Looking at
A lot of photography. I’m in the midst of trying to finish off some sort of portfolio of my own, but I keep getting distracted by other people’s work. Such as Dark Stores, Ghostboxes & Dead Malls 2008 – 2012 by Brian Ulrich – images of abandoned malls across the US. Ha Aretz by Roger Grasas – photos of formally biblical places (Palestine, Egypt, Lebanon, etc). Paradise Lost by Georg Gerster – a birds-eye view of Persia.
Reading
This interview with Santi Cazorla which goes someway toward conveying how hard it can be for footballers to deal with (and come back from) serious injury. I’m glad he’s managed to get back on the pitch – even if it’s not for Arsenal.
… for 636 days he did not play. Most thought he never would. There were nights where, lying alone a long way from home, he gave up. “I’d talk to my family and say: 'It’s over. Tomorrow I’ll tell Juancar, the physio: I can’t go on, pal.’” But here he is, just finished training. He has started all three of Villarreal’s games this season.
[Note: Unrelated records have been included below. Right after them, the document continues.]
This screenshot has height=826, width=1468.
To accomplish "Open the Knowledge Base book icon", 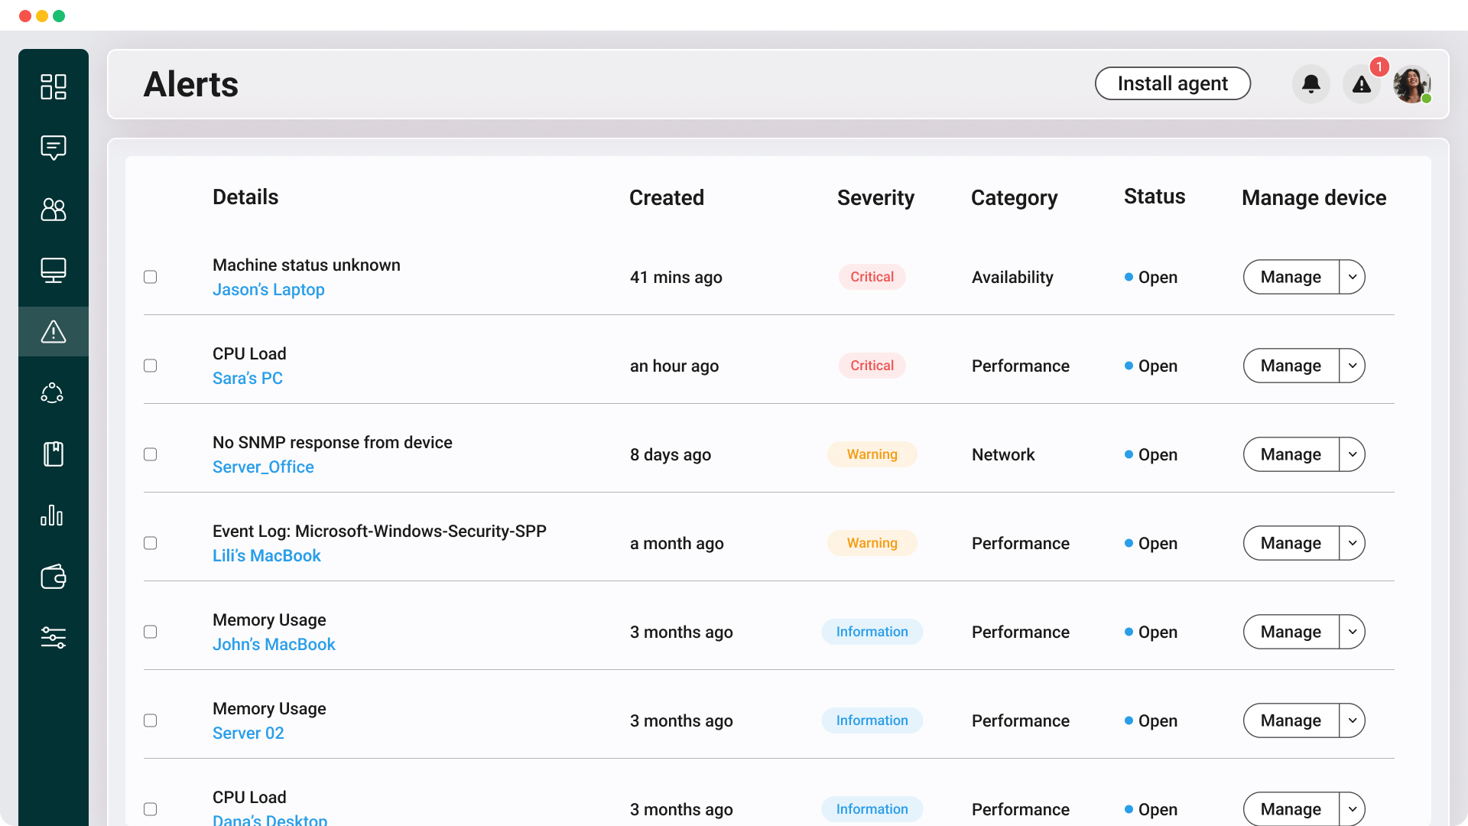I will point(54,454).
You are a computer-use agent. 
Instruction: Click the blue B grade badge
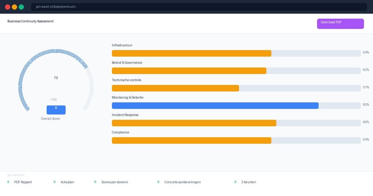[56, 110]
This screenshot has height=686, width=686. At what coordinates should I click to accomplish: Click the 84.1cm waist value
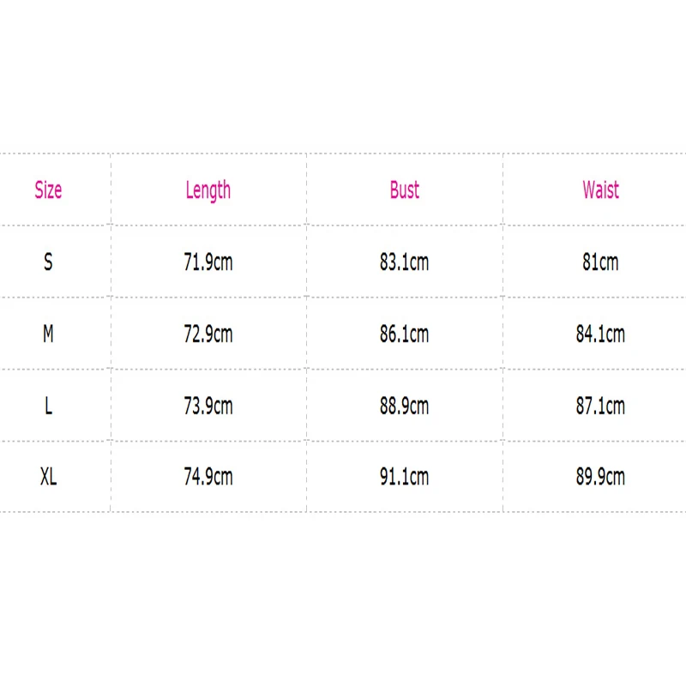pyautogui.click(x=600, y=334)
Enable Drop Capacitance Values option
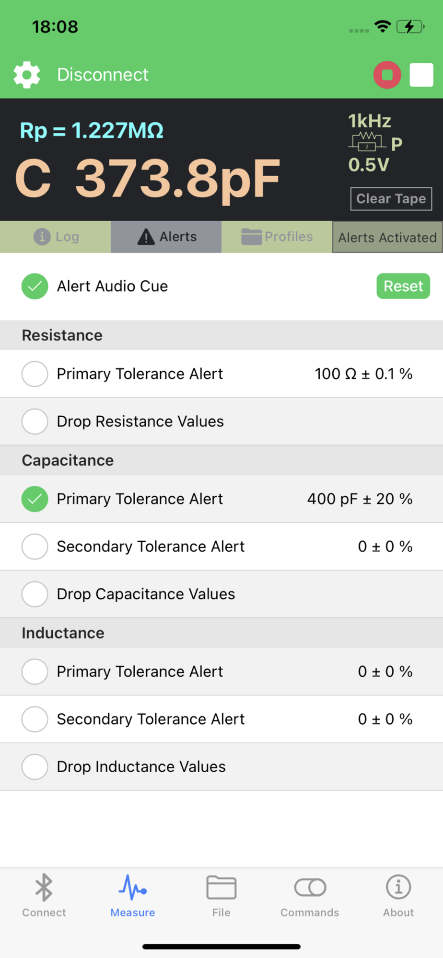Viewport: 443px width, 958px height. coord(35,594)
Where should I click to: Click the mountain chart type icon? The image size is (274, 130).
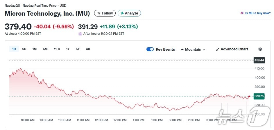tap(182, 50)
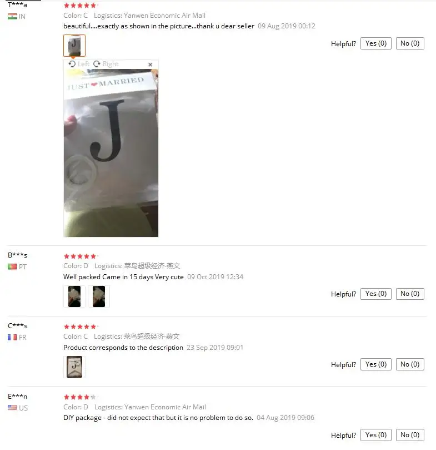Mark T***a's review helpful with Yes
The image size is (436, 450).
click(376, 43)
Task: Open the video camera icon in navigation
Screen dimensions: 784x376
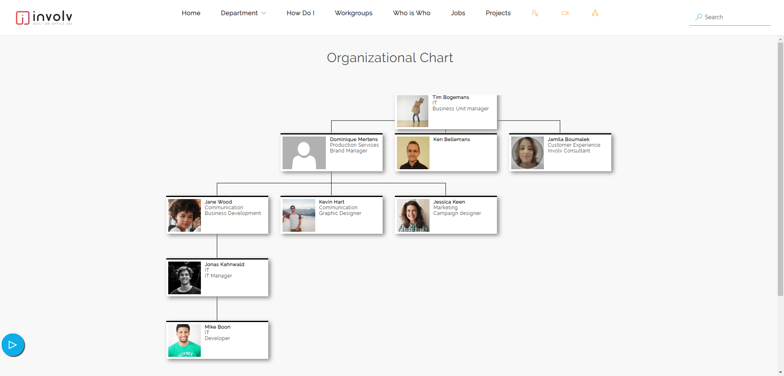Action: click(x=565, y=13)
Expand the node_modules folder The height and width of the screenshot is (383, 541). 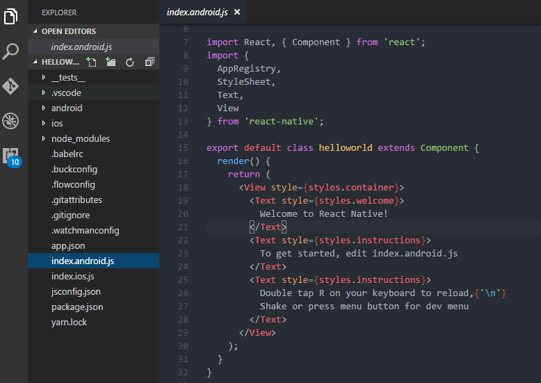point(80,138)
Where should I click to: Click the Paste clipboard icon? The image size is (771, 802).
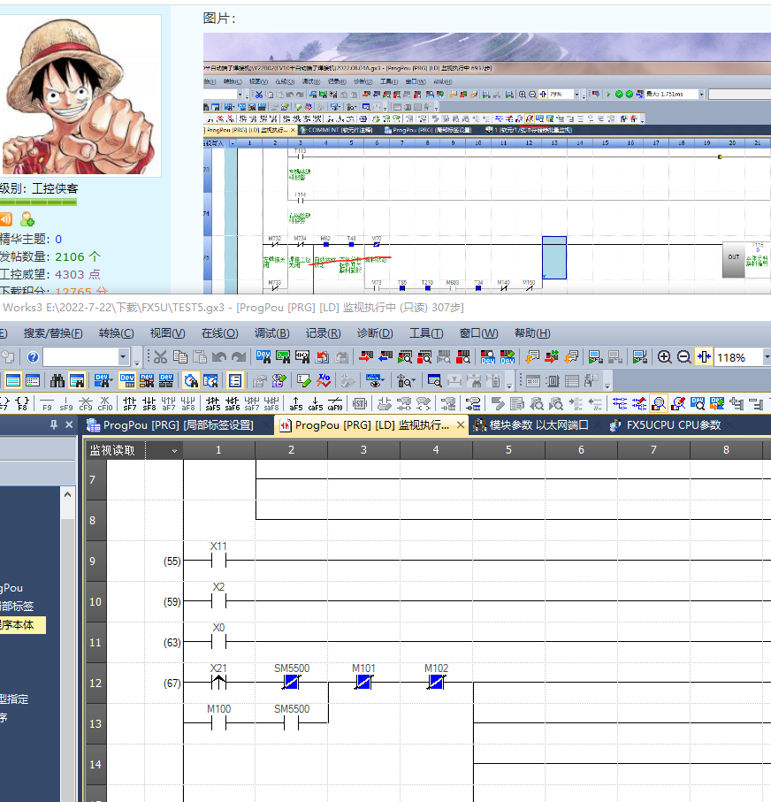click(199, 357)
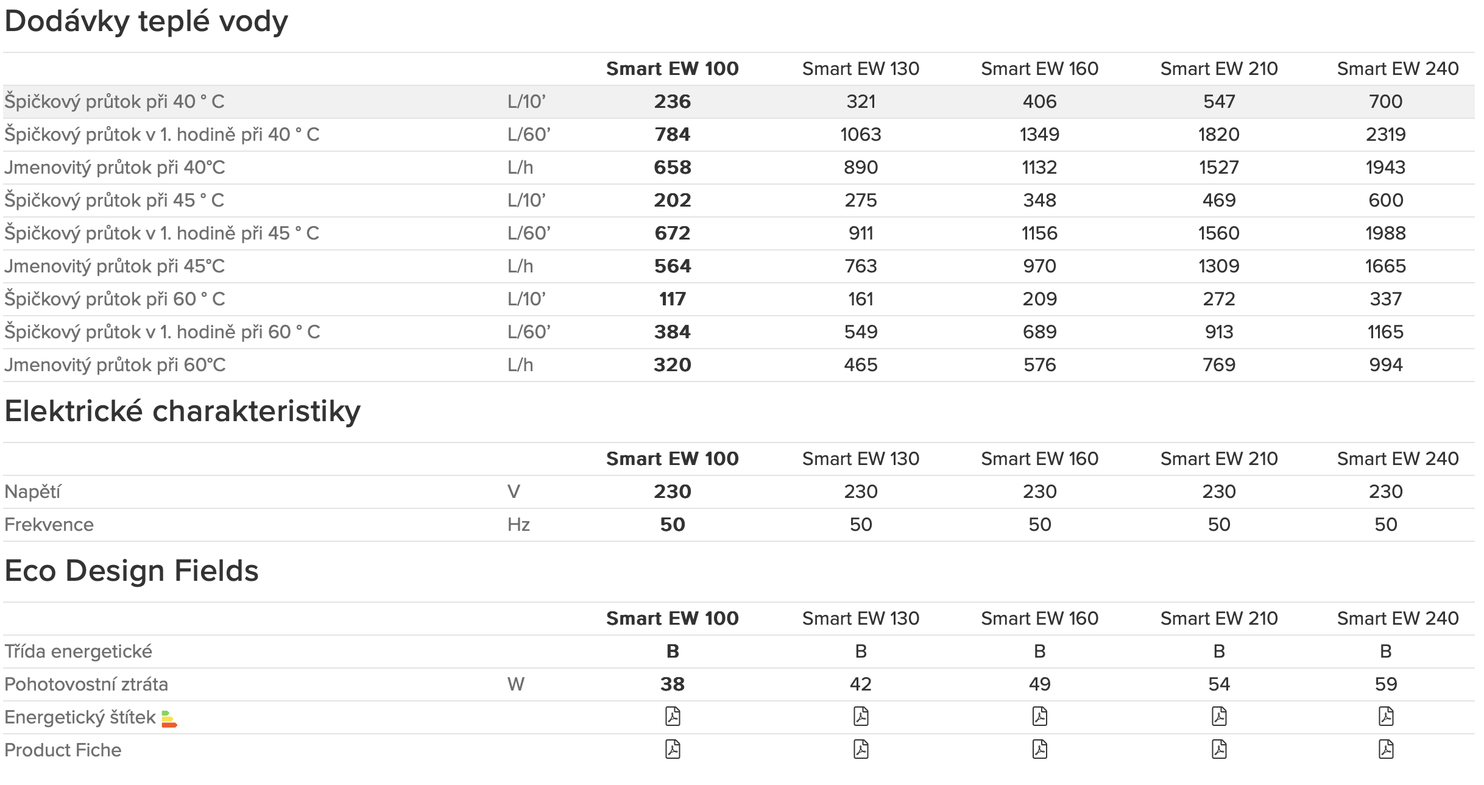1484x785 pixels.
Task: Click the Dodávky teplé vody heading
Action: pos(146,22)
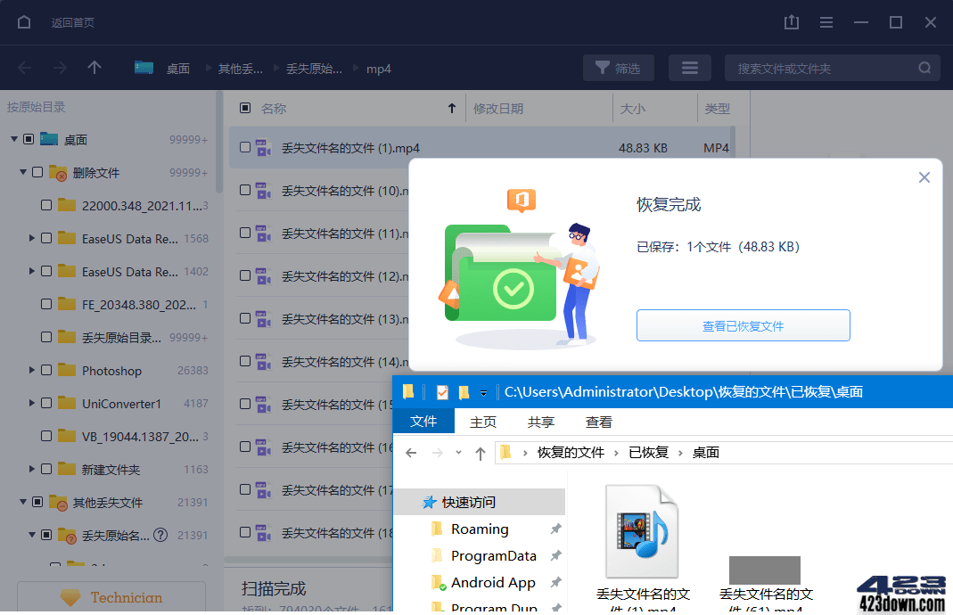The image size is (953, 615).
Task: Toggle the 桌面 checkbox in the tree
Action: 29,139
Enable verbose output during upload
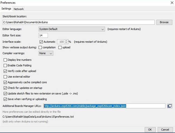 coord(60,48)
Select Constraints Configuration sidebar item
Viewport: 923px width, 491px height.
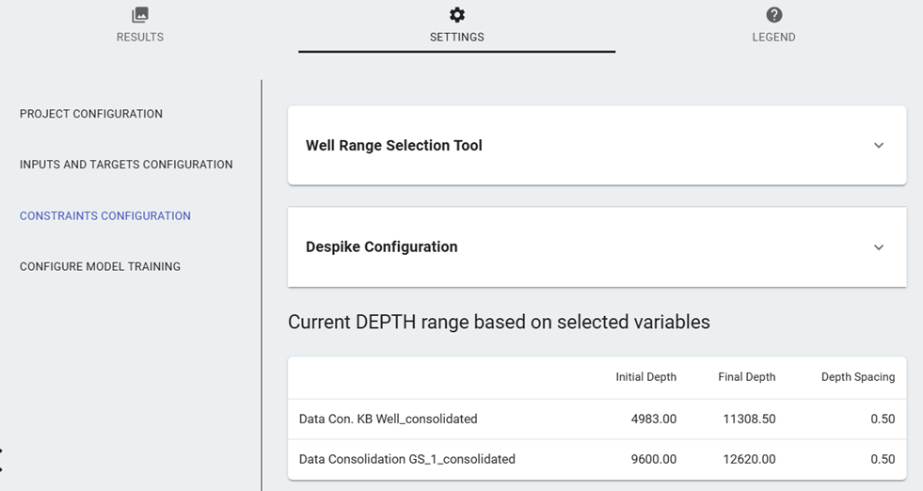click(105, 215)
Continuing the football chats, there’s also this interview with Peter Crouch which is behind a registration page but worth giving your email address for. Add it to the collection of good things that have been said recently about his upcoming book, which I’ll never read, but if I read footballers life stories, I’d read this one first.
Listening to
This American Life 504: How I Got Into College. A couple of stories about the admissions process, the main one being about Emir Kamenica …
… whose path to college started with fleeing the war in Bosnia and becoming a refugee in the United States. Then he had a stroke of luck: a student teacher read an essay he’d plagiarized from a book he’d stolen from a library back in Bosnia, and was so impressed that she got him out of a bad high school and into a much better one. He went on to Harvard and great success. Years later, he tracks down the student teacher to thank her, only to find that she remembers the story differently.
It’s a great story – both parts are, in fact – and it got me thinking a lot about my own route through higher education. In my head, I still basically attribute it to one person who got me to stop being a lazy teenager living at home, 'forced’ me to fill out application forms, and convinced me it was all worthwhile. I still credit him for all of it, and who knows what would’ve happened if I didn’t get that intervention. BUT. Listening to Emir’s story, and seeing the perils of memory and writing your own history, now I’m not so sure about any of it. Maybe it was totally different. I’ll never know. I need a popular podcast to research my life history for me please, thanks.
Watching
This Eminem impression. I’ve genuinely listened to this more times than any song on Em’s new album. Using way too many napkins.